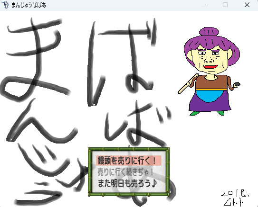The height and width of the screenshot is (207, 258).
Task: Click the dark object in her raised hand
Action: click(x=237, y=84)
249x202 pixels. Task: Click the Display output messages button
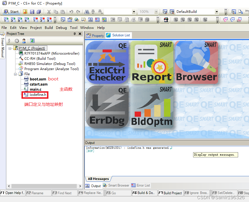[215, 155]
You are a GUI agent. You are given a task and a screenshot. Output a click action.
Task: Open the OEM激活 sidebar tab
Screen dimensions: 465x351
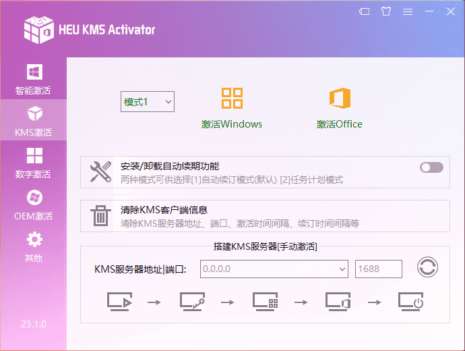33,205
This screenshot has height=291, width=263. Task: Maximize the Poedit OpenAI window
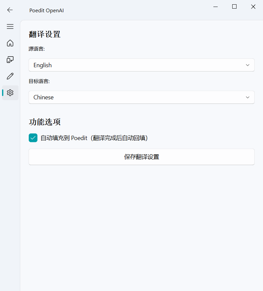pyautogui.click(x=234, y=7)
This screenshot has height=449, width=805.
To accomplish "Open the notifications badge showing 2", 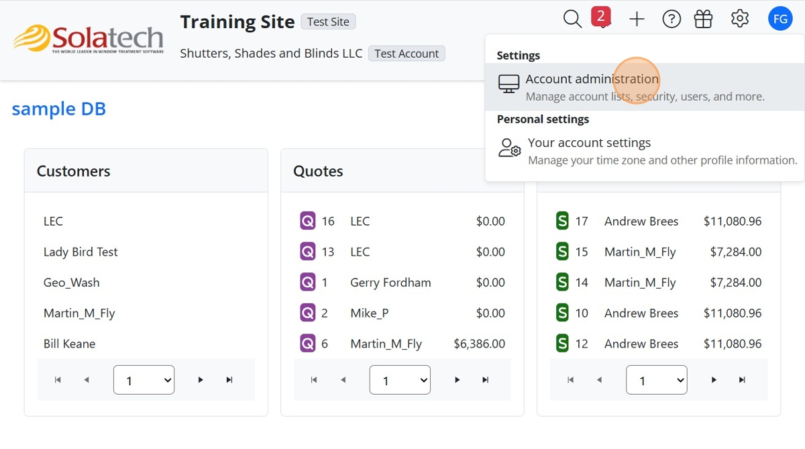I will tap(601, 17).
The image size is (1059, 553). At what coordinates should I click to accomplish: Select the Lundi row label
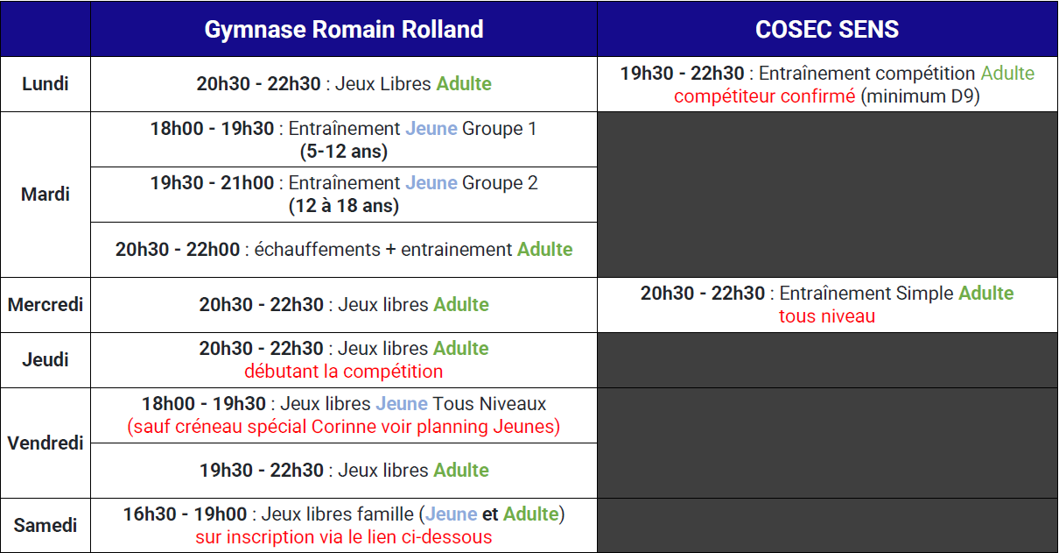(46, 84)
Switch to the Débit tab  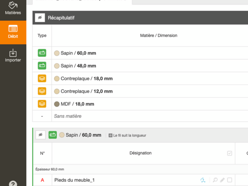13,32
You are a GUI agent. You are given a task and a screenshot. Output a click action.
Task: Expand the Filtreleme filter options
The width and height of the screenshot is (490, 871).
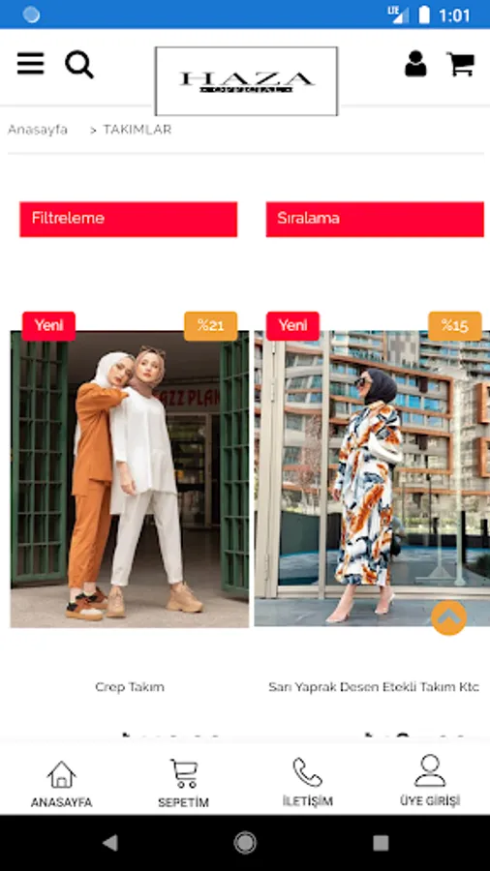129,220
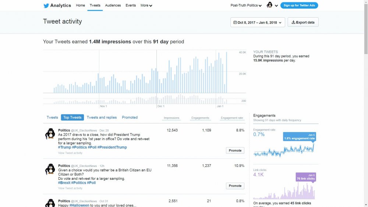Open the More menu dropdown
Viewport: 368px width, 207px height.
pos(146,6)
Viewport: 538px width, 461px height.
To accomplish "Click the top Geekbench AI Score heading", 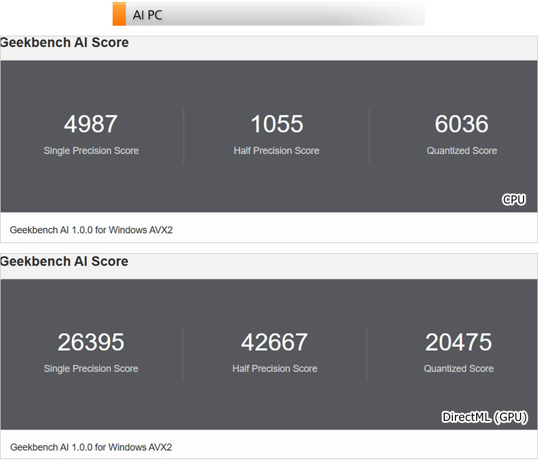I will coord(64,43).
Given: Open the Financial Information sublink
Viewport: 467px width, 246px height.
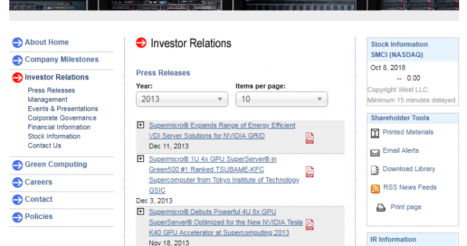Looking at the screenshot, I should [59, 127].
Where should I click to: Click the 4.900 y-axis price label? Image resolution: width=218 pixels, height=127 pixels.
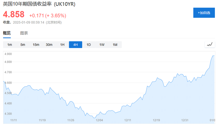(x=8, y=54)
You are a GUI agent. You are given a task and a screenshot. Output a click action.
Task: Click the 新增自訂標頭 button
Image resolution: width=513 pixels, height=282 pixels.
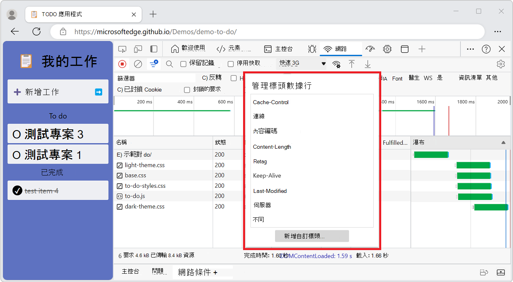tap(312, 236)
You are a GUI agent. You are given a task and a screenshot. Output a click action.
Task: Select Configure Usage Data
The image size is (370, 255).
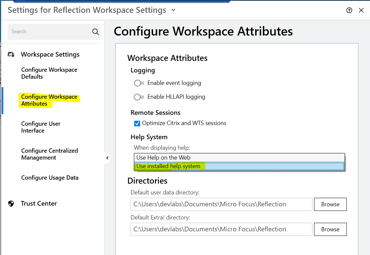coord(50,178)
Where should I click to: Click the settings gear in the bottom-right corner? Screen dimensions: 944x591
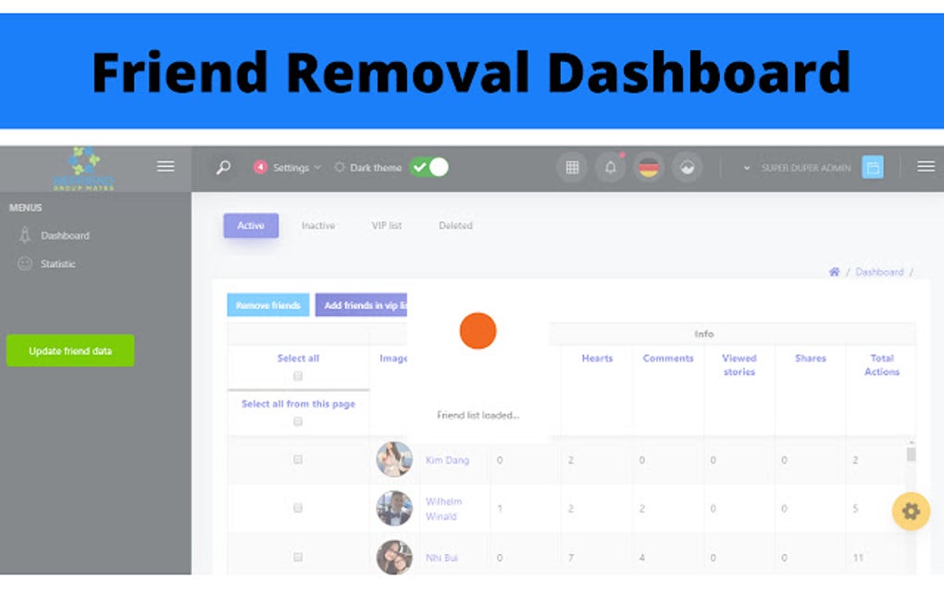[x=911, y=511]
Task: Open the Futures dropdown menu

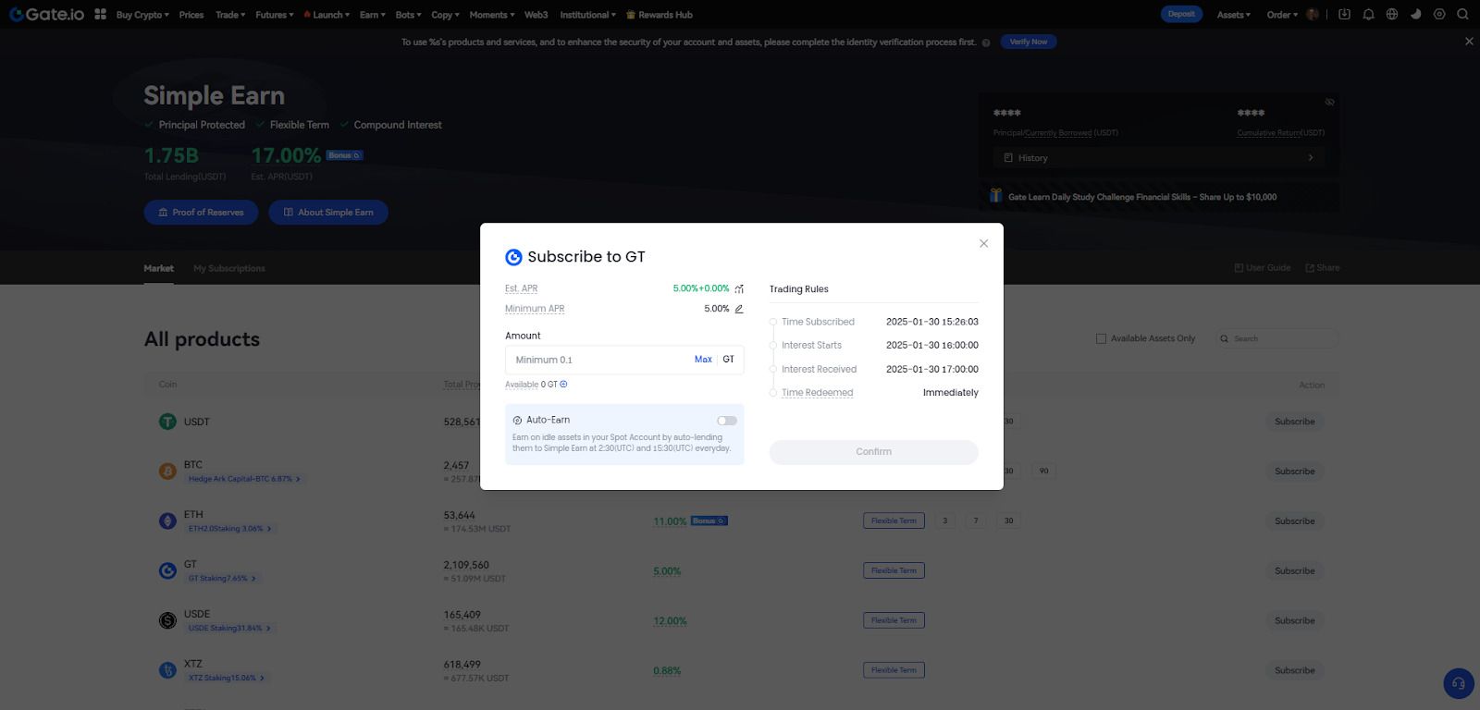Action: (274, 15)
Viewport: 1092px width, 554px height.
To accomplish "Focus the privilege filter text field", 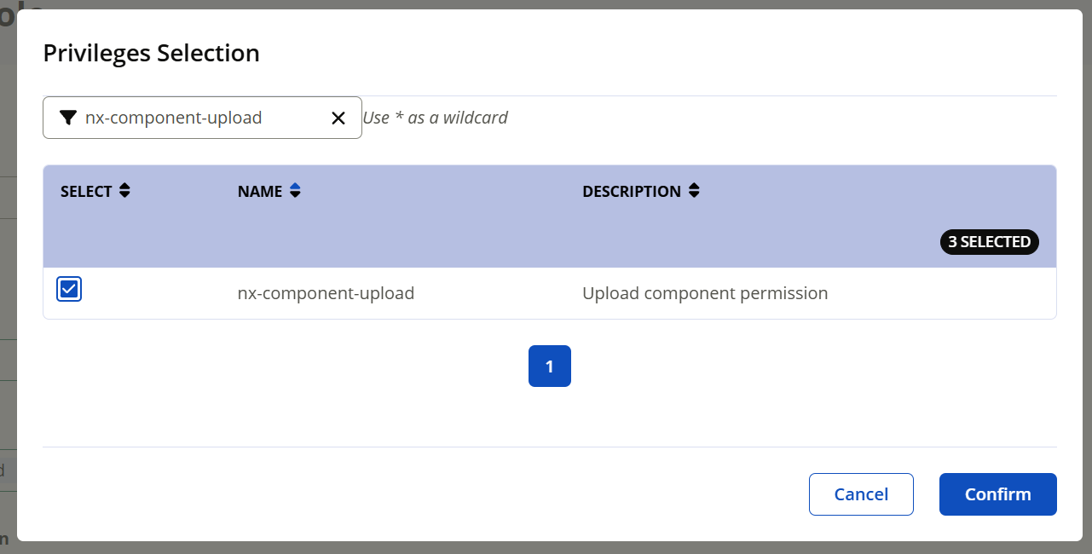I will 205,118.
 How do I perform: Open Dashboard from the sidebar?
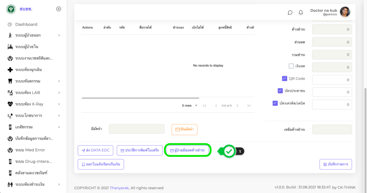[x=26, y=24]
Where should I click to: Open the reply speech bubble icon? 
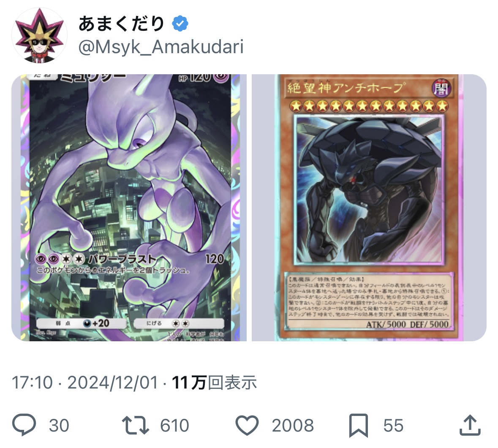click(x=24, y=425)
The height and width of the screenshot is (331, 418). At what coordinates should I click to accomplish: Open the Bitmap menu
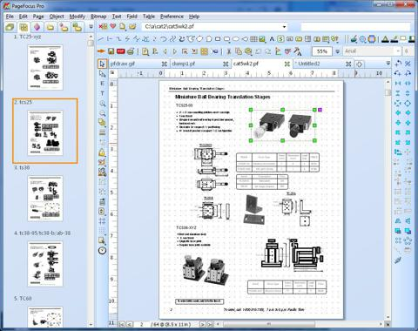click(98, 17)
::::::
• WORK ITEM:
Starting at the line that contains "Task: Select Configure Usage Data" and ending at the line that contains "Viewport: 1092px width, 554px height.", transcribe the material above exactly, excluding pictures.

• RESULT FOR THIS TASK:
Task: Select Configure Usage Data
The image size is (370, 255).
coord(50,178)
Where should I click to: Click the settings gear in the bottom-right corner? Screen dimensions: 944x591
[x=911, y=511]
Task: Open the Futures dropdown menu

Action: (274, 15)
Viewport: 1092px width, 554px height.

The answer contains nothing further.